§ Exercise requirements: Which lines of the entries contain the word "agent"? Please list them.

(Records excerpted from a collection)
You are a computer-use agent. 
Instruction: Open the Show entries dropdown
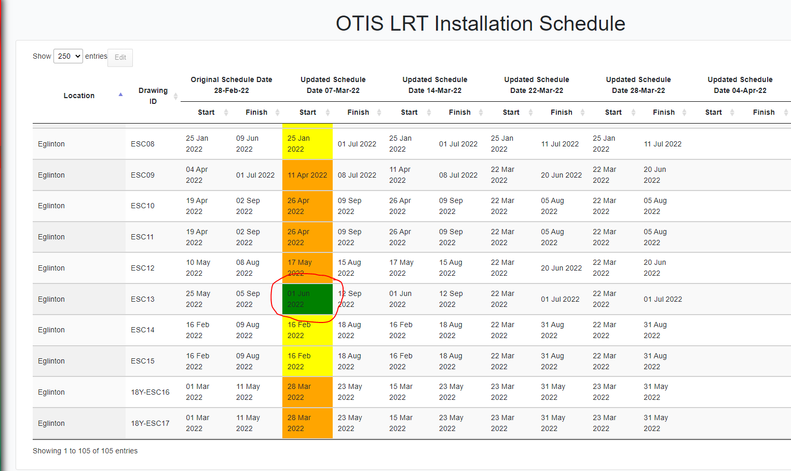click(x=68, y=56)
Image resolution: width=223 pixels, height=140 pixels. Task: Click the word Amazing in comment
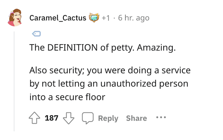pos(156,48)
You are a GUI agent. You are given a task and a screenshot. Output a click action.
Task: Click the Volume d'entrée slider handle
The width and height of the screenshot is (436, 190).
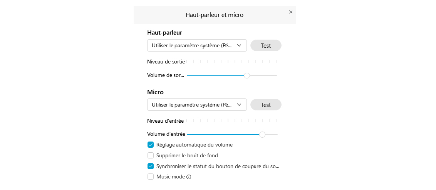point(262,135)
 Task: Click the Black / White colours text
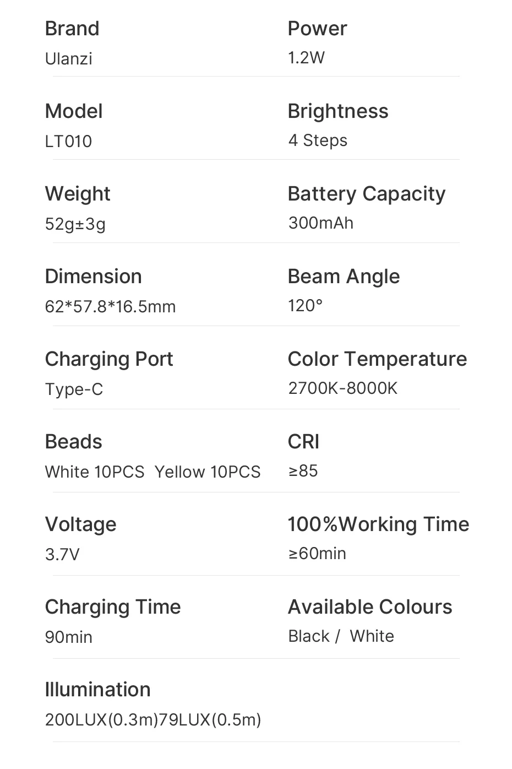(341, 636)
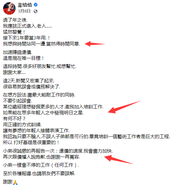191x187 pixels.
Task: Click the text 至於各種報導.也請朋友們不要誤解
Action: [39, 174]
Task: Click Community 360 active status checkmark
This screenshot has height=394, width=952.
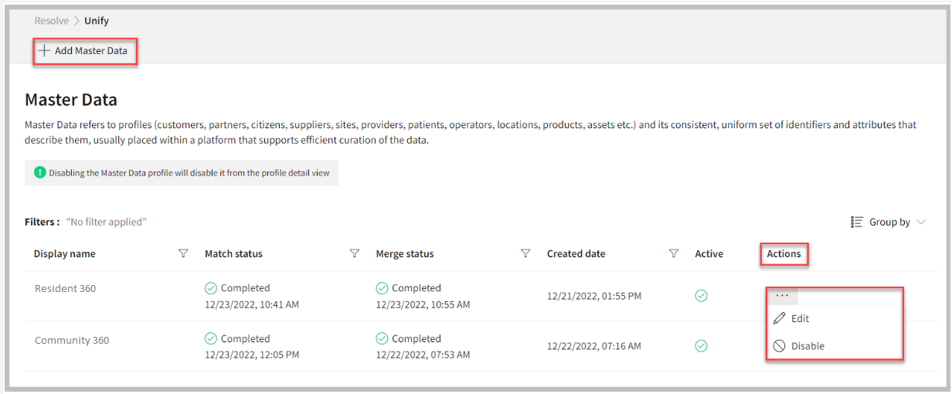Action: (x=702, y=346)
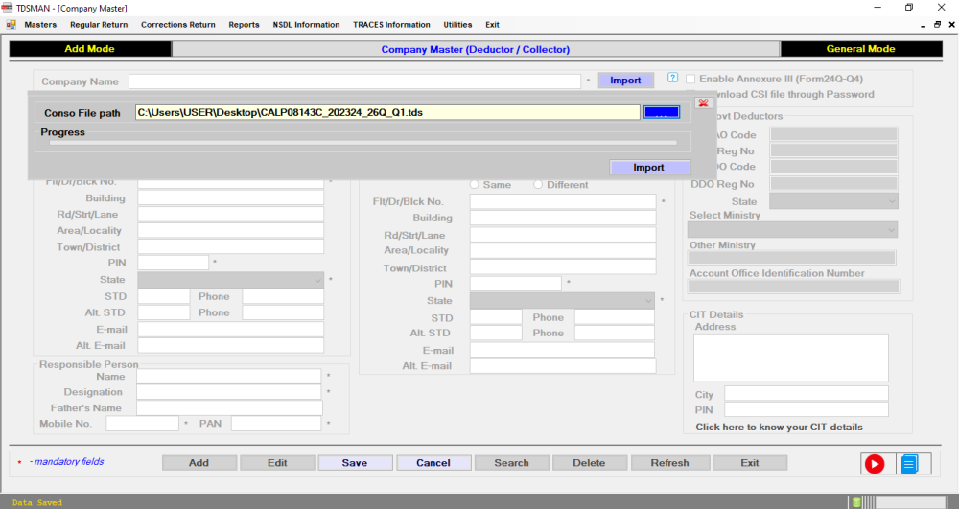Open the TRACES Information menu
Viewport: 959px width, 509px height.
391,24
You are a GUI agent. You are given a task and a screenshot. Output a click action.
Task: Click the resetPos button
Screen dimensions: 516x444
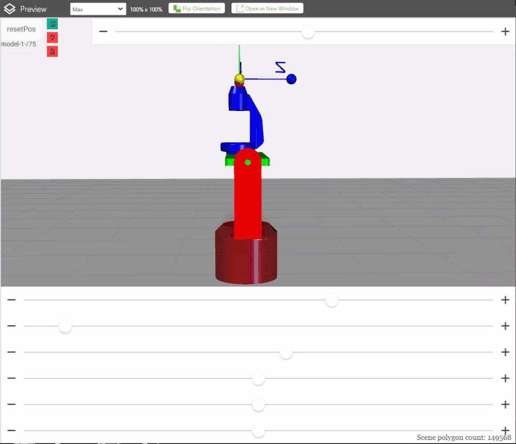click(x=21, y=29)
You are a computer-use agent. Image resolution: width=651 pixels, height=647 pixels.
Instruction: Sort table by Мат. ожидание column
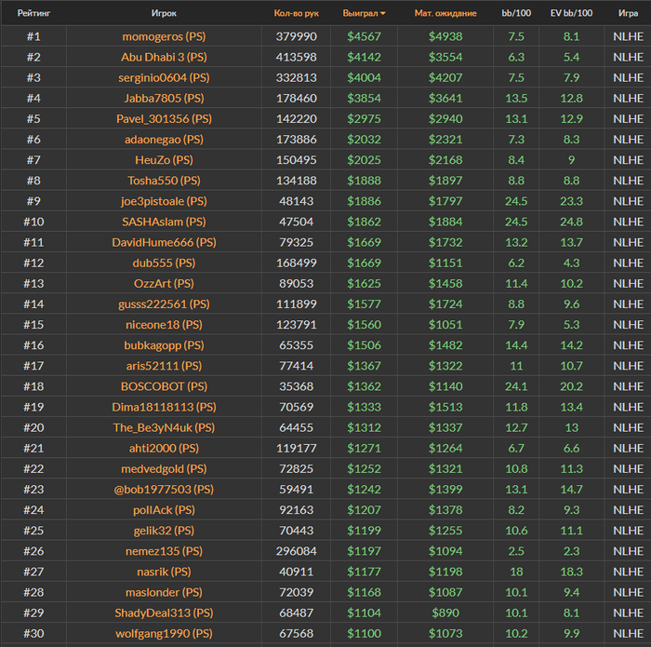(445, 14)
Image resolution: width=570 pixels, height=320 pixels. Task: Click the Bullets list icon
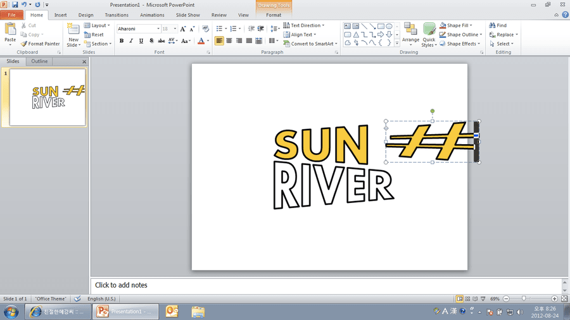click(x=219, y=28)
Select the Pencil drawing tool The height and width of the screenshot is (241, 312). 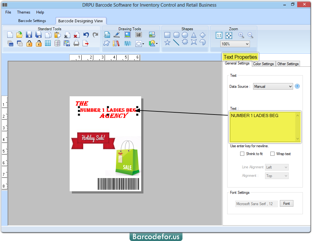click(x=117, y=35)
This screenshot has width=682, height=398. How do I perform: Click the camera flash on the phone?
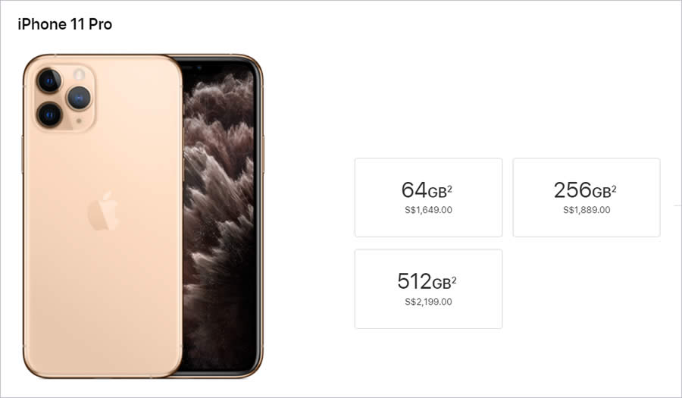[79, 74]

§ Response to the task:
You are a computer-use agent. 
You are a GUI agent. You are given a task and a screenshot. Output a click action.
You are a GUI agent. You are given a task and a screenshot. Output a click action.
You are a computer-use agent. Image resolution: width=651 pixels, height=647 pixels.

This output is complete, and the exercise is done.